• [Stated problem]
Convert every line of the entries below into a JSON list of strings with one string per line, omitting blank lines and leaving the images out of the answer.

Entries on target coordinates

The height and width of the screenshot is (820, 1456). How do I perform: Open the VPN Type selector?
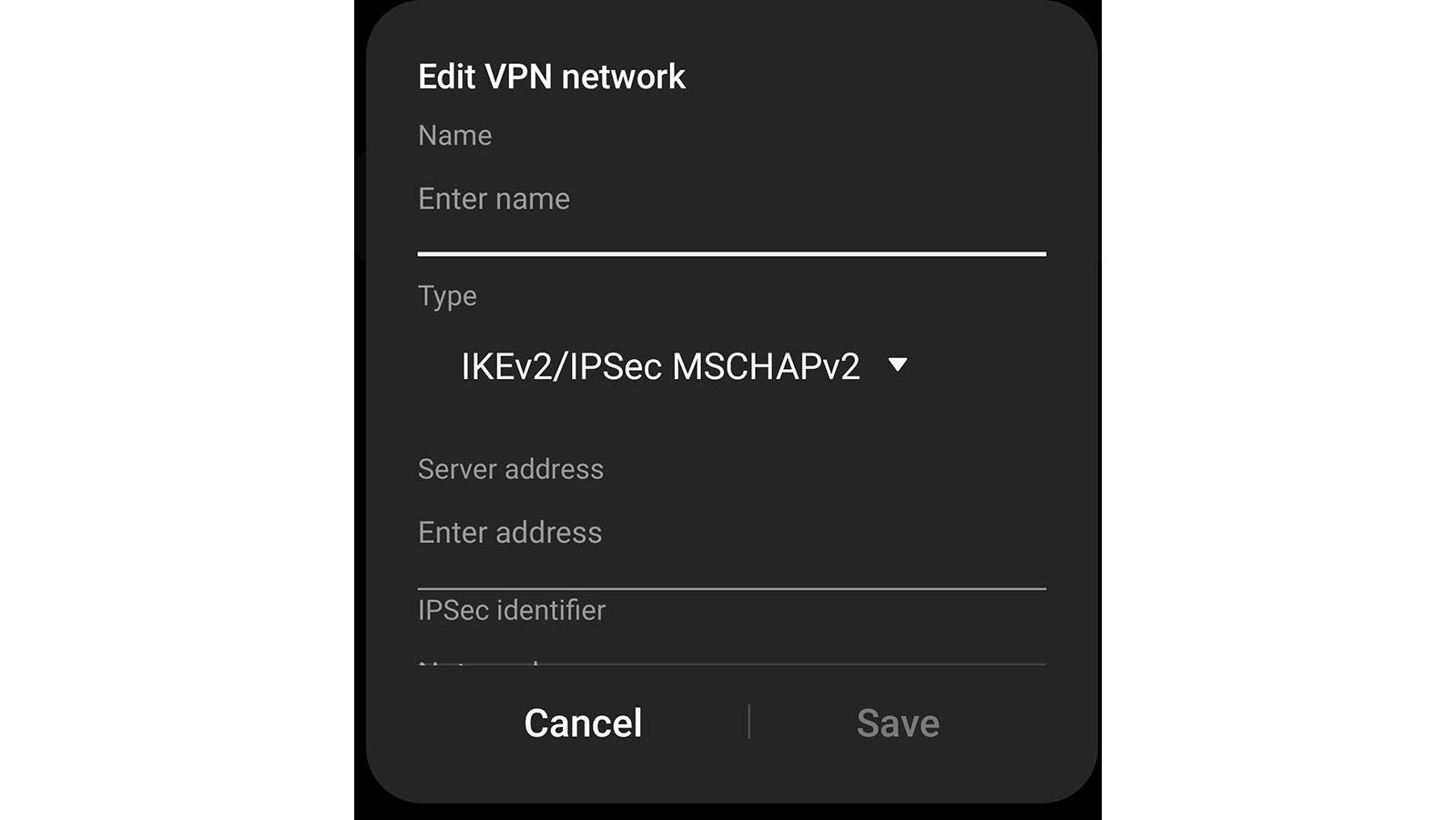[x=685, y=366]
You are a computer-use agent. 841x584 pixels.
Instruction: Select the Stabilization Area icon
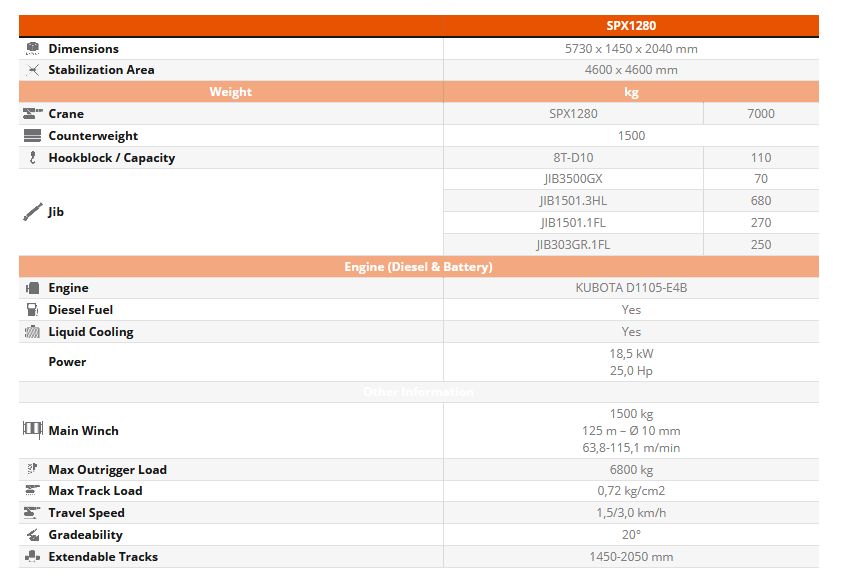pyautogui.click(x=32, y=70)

• [Final result]
[
  "The height and width of the screenshot is (820, 1456). How do I perform: Open the VPN Type selector?",
  "[x=685, y=366]",
  "You are a computer-use agent. 841x584 pixels.",
  "Instruction: Select the Stabilization Area icon",
  "pyautogui.click(x=32, y=70)"
]